From the 365 Day Hebrew Art Project:


Pronunciation: Leh-kah-PEL
Definition: To fold (Verb in infinitive form)


Folding laundry can be a soothing thing. In the chill of the air-conditioned workplace, laundry straight out of a dryer is comforting to the touch. Then it’s matching corners, aligning sides, and neatly piling up one folded item after another. When I get in to a good rhythm, it’s like a meditation. I also like the teamwork that is required for certain things. “Like a dance,” said one of my co-workers of folding sheets between two people. It really is.

I may be able to find it so because laundry has always been a house chore I didn’t mind doing, or at least didn’t mind as much as others. I don’t think there are too many people who will claim they absolutely LOVE any house chore, but everyone must have one they would choose over others. Fortunately, laundry is mine.

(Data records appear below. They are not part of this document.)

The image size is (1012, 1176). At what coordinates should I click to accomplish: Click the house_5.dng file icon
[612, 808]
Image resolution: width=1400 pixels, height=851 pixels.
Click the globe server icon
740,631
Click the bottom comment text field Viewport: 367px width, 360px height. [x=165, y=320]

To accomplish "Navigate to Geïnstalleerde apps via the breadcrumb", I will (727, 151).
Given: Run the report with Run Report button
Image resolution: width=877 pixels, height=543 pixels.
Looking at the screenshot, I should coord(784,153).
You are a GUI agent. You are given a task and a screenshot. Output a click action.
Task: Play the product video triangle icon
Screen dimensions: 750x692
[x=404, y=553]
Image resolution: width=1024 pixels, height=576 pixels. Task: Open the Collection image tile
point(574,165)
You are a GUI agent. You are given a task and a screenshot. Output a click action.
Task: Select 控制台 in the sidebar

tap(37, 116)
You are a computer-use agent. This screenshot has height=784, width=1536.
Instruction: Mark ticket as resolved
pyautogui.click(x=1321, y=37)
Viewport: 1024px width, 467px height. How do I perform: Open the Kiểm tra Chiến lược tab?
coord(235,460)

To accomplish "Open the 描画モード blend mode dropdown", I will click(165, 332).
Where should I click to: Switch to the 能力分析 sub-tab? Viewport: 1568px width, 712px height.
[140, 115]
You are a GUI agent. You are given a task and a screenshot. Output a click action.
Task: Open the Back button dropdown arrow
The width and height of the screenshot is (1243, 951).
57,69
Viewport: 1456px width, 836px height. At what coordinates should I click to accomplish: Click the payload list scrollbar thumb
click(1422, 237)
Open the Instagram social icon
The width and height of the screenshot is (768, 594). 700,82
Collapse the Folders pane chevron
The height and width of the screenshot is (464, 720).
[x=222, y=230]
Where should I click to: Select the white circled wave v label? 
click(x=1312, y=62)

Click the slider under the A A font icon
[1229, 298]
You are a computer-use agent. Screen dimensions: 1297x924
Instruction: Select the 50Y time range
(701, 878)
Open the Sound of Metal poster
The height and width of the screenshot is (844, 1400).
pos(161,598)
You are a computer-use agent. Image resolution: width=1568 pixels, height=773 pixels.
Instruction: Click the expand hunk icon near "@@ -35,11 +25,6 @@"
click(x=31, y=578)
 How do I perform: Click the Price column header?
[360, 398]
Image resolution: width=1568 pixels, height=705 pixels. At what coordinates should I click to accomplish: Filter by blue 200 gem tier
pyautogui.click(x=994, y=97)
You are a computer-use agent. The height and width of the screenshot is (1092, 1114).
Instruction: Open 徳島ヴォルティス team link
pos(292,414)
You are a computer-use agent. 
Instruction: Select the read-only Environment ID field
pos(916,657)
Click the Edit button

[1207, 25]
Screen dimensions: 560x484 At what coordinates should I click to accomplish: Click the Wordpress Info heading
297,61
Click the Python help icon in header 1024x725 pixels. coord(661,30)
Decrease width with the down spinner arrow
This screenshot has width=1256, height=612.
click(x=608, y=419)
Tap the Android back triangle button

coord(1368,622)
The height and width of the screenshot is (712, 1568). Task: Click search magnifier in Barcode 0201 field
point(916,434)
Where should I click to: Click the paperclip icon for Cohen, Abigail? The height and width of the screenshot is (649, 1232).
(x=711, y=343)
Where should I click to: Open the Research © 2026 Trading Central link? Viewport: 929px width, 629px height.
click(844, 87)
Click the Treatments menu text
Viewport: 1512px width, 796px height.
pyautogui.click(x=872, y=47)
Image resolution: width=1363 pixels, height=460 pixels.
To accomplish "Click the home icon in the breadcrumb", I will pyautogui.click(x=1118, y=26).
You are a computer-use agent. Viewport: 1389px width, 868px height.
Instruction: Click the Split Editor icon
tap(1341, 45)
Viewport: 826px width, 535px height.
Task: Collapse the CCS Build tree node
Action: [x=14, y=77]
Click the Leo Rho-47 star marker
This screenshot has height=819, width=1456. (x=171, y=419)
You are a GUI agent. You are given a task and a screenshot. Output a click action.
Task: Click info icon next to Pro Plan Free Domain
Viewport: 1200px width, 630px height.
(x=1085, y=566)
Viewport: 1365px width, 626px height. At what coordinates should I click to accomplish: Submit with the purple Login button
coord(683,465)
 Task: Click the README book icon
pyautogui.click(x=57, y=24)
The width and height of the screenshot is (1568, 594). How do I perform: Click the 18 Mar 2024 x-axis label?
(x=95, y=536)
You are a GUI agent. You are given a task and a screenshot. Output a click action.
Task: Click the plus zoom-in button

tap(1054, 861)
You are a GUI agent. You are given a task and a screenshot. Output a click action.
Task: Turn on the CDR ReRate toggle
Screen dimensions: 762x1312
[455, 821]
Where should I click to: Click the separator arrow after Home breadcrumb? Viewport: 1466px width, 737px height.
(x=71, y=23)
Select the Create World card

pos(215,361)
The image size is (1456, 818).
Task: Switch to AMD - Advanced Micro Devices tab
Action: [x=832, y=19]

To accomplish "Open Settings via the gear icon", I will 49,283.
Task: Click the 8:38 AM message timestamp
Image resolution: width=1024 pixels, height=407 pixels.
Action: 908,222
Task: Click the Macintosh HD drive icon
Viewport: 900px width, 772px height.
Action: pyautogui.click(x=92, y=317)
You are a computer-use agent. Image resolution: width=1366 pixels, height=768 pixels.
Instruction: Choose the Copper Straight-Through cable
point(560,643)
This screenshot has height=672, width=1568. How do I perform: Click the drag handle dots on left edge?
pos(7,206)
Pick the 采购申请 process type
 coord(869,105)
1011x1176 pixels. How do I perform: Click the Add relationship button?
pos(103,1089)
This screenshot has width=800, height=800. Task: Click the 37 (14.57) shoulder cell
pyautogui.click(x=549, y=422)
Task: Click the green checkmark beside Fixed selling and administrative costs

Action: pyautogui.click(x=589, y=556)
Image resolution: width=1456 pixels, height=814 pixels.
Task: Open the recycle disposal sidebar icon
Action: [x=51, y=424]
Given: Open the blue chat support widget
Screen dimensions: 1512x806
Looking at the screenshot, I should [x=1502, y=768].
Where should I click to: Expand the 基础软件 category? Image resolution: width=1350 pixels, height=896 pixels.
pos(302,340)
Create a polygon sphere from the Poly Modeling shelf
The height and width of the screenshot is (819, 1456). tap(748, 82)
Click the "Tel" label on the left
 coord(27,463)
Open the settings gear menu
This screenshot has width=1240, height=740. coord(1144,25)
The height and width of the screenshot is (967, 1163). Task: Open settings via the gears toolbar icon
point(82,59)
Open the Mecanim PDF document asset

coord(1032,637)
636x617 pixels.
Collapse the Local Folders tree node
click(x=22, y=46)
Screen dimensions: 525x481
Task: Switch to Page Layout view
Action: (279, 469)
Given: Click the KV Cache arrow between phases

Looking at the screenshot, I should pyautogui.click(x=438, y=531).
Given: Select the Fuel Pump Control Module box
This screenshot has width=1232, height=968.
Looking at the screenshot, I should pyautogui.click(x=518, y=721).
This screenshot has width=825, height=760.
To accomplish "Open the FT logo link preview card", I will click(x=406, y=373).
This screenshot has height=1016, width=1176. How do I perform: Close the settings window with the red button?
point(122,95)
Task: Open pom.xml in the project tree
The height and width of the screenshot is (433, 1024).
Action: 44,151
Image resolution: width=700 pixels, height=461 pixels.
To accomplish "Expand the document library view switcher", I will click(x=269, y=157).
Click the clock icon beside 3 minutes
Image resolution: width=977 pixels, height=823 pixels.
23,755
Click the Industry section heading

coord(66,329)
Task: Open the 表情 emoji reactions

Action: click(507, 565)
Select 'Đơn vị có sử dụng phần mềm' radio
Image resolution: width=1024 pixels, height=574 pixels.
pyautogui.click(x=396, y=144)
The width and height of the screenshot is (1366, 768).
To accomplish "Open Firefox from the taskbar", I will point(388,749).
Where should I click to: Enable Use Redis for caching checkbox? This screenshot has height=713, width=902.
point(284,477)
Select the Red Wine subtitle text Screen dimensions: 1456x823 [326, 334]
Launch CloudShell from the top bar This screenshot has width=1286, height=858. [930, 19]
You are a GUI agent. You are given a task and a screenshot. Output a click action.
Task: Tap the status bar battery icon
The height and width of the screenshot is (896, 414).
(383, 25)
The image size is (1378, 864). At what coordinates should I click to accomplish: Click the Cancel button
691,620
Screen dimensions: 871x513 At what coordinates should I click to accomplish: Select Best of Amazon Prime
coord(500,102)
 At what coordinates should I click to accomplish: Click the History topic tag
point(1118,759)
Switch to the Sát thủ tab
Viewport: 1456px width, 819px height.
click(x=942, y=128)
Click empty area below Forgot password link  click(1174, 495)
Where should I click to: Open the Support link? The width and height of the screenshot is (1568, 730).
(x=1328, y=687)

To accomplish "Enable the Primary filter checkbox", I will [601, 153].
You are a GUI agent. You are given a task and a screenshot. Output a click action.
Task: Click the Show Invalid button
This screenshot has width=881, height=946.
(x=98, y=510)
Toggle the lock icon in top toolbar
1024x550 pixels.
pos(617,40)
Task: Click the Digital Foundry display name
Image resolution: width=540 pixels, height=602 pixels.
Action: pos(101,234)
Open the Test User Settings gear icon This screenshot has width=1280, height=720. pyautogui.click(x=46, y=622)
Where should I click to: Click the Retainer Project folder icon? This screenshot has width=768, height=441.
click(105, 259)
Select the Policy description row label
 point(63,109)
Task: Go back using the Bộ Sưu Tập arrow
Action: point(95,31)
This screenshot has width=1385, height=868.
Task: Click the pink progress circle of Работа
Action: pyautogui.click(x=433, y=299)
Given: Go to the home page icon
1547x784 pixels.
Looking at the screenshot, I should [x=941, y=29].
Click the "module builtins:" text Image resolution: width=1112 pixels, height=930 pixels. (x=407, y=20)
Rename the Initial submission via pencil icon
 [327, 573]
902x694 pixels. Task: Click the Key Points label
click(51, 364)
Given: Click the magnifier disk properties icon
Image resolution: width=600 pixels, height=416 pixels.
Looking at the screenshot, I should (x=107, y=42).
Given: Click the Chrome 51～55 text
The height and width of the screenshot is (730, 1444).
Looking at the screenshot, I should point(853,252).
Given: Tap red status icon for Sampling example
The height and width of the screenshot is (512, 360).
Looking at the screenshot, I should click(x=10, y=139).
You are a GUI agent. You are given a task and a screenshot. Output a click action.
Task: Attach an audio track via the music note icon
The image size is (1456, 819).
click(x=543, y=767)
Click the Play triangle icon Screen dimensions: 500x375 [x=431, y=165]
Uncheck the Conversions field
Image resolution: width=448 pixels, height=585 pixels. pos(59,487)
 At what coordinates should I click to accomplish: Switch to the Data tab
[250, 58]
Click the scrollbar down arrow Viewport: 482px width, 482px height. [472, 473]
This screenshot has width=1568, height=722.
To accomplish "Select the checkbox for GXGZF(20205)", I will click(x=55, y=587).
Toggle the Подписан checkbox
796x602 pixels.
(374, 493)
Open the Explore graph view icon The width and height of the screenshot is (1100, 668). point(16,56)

Back in Tokyo, there was something very satisfying about hanging my laundry out to dry on a hot, sunny day, especially if it had been a while since the weather cooperated on the weekends, the only time I could do the laundry. I always folded the dried laundry along to This American Life or another podcast. (The best way to listen to something when you really want to concentrate and absorb what you’re hearing, in my opinion.) Now I am surrounded by Hebrew chatter instead.

The South African Man who is also a newbie (he started three days before I did) claims he is also in charge of the laundry in his family, consisting of his wife and two young children.

“I just sit in front of the TV with my iron and the laundry and zone out,” he told me.

And what items of clothing, I couldn’t help asking, requires ironing living on a kibbutz, where shirt collars and buttons are extremely rare?

“Oh, I iron everything before folding them,” he answered. And by everything he meant everything: jeans, t-shirts, underwear, socks.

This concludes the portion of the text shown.